# Need some stuff Casted.



## therichinc (Feb 16, 2017)

I have a lot of Burl from different species, that I need casted. I will pay or trade whatever is better for you. Let me know what you can do, and if you have any examples. I will not be selling them, I am a knifemaker so they will get used pretty fast.

Thanks
Rich


----------



## Jim Beam (Feb 16, 2017)

Let's see some of them knives!

Reactions: Like 1


----------



## Don Ratcliff (Feb 16, 2017)

@Sprung does amazing stuff.

Reactions: Thank You! 1 | Agree 1


----------



## Sprung (Feb 16, 2017)

Don Ratcliff said:


> @Sprung does amazing stuff.



Thanks for the kind words, Don. But, sorry, I don't do casting - only stabilizing/dyeing.

Reactions: Informative 2


----------



## therichinc (Feb 16, 2017)

@Jim Beam I posted some in the knifemaking section earlier. Here area few just for shiggles...

Reactions: EyeCandy! 5


----------



## Jim Beam (Feb 16, 2017)

Yeah I saw those other pics @therichinc , your knives are fantastic!

Reactions: Thank You! 1


----------



## Foot Patrol (Feb 16, 2017)

@therichinc your knives are awesome. Love the ladder damascus patterns and the handle scrimshaw on the first knife. 

I made a billet yesterday of W's with a ladder pattern. Looking forward to unveiling it later today.

Reactions: Thank You! 1


----------



## Tony (Feb 16, 2017)

@Schroedc

You cast don't you Colin?

Reactions: Like 1


----------



## Schroedc (Feb 16, 2017)

Tony said:


> @Schroedc
> 
> You cast don't you Colin?



Not like that no, I pretty much do tube in casting with clear resin.

Reactions: Informative 1


----------



## therichinc (Feb 16, 2017)

Foot Patrol said:


> @therichinc your knives are awesome. Love the ladder damascus patterns and the handle scrimshaw on the first knife.
> 
> I made a billet yesterday of W's with a ladder pattern. Looking forward to unveiling it later today.



Sup @Foot Patrol - long time no see. Next time your in town you will have to come check out the new shop. We have 3000 sq ft of playroom now haha. We are right off 69s headed toward huntington about 4 miles from the loop.


----------



## Foot Patrol (Feb 16, 2017)

therichinc said:


> Sup @Foot Patrol - long time no see. Next time your in town you will have to come check out the new shop. We have 3000 sq ft of playroom now haha. We are right off 69s headed toward huntington about 4 miles from the loop.

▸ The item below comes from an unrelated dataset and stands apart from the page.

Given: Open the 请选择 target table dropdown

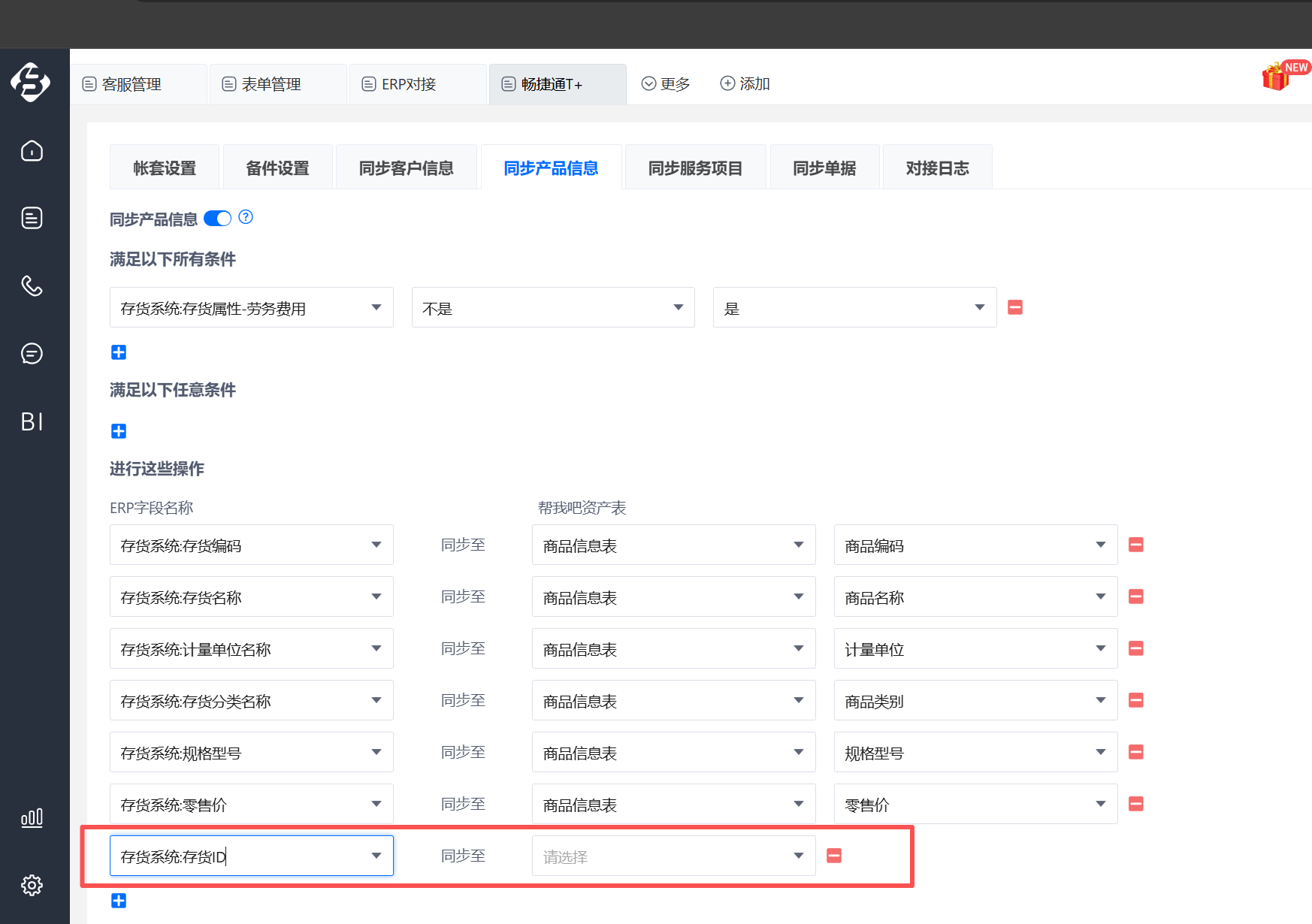Looking at the screenshot, I should click(673, 856).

Plan to be in the area the weekend of February 25th. Will stop by.


----------



## therichinc (Feb 16, 2017)

@Foot Patrol - sounds good bud. Dad will be here Saturday for sure. I am fishing the Costa Event on Rayburn so I will be on the lake all this weekend and all next week getting ready. We may be at the shop sunday though. Do you still have dads number?


----------



## Foot Patrol (Feb 16, 2017)

@therichinc I have his business card in the Truck so will use that number to let him know I will be stopping by.

Reactions: Like 1


----------